- Opening Delimiter -
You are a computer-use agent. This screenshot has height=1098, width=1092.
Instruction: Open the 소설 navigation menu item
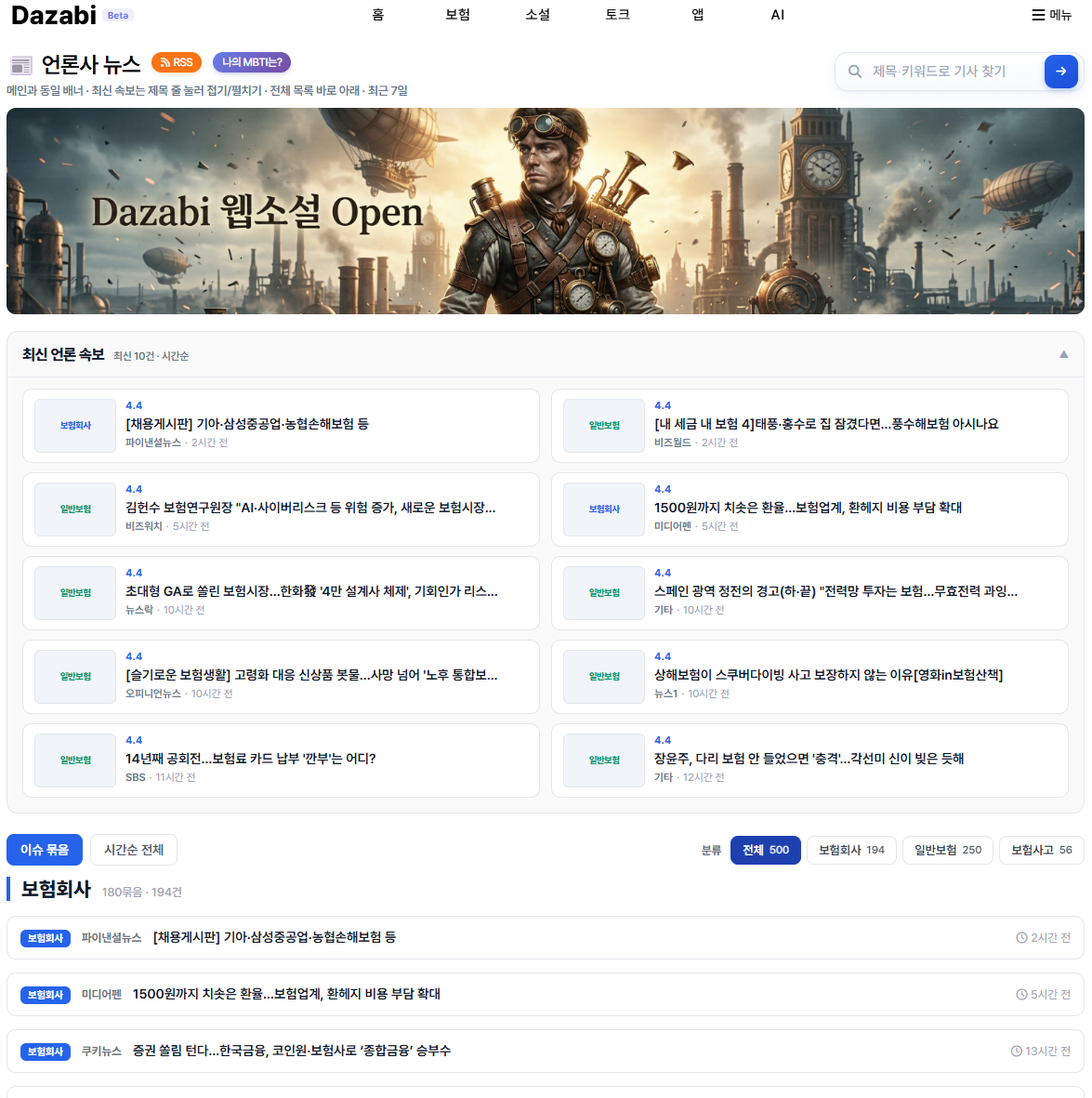pyautogui.click(x=537, y=15)
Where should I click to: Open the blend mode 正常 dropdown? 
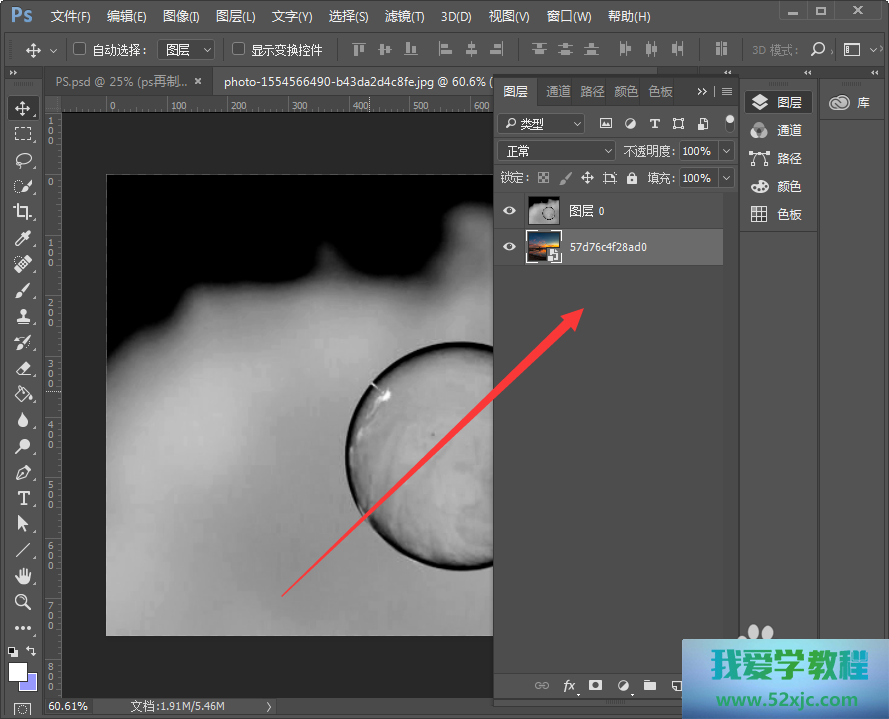click(x=557, y=151)
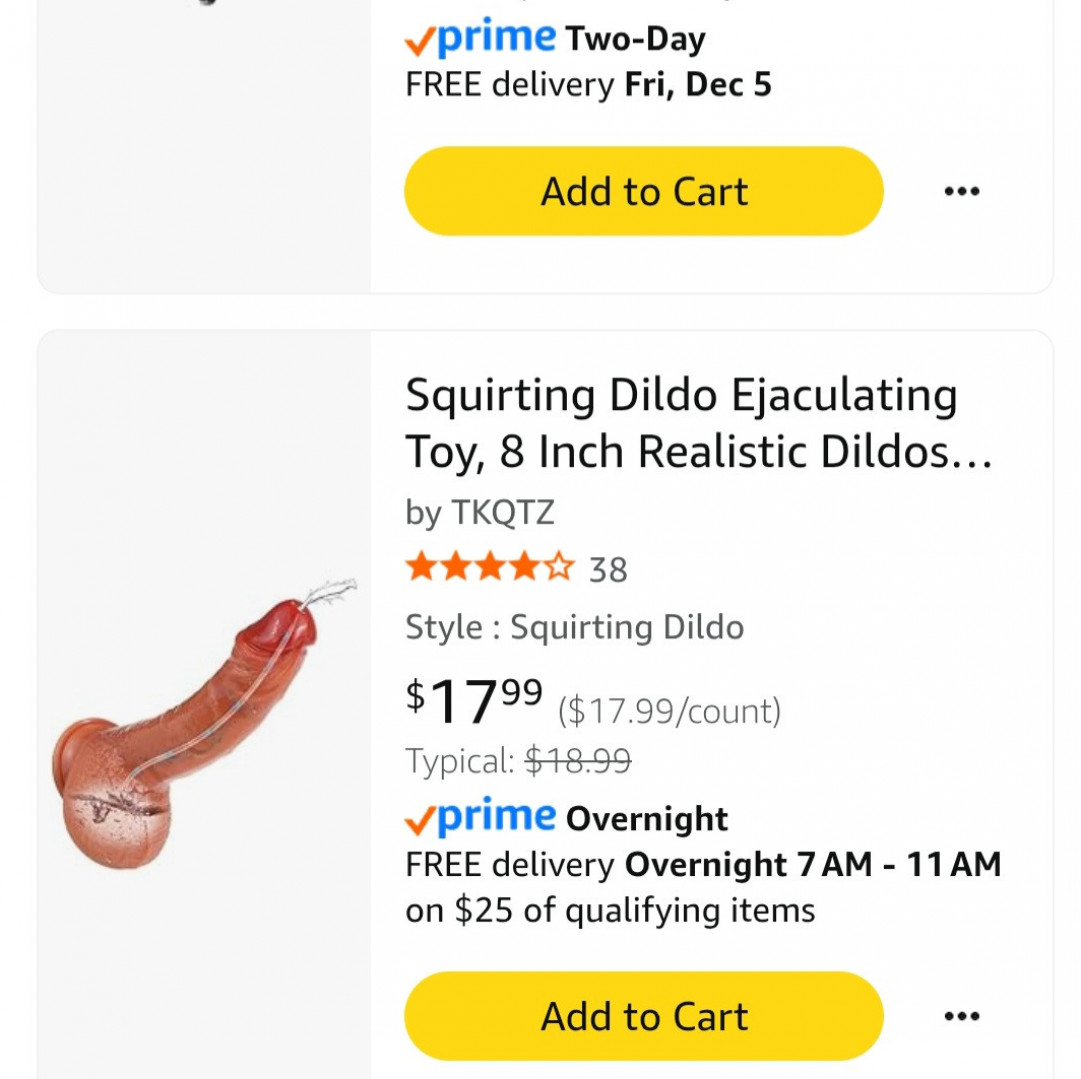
- Closing Delimiter -
YOUR OBJECTIVE – Skipping the images, write out the whole listing exactly.

SOLUTION TO THIS TASK –
You are a computer-use agent. This screenshot has height=1098, width=1092.
Instruction: Open the 소설 navigation menu item
pyautogui.click(x=537, y=15)
Where should I click to: Open the blend mode 正常 dropdown? 
click(x=557, y=151)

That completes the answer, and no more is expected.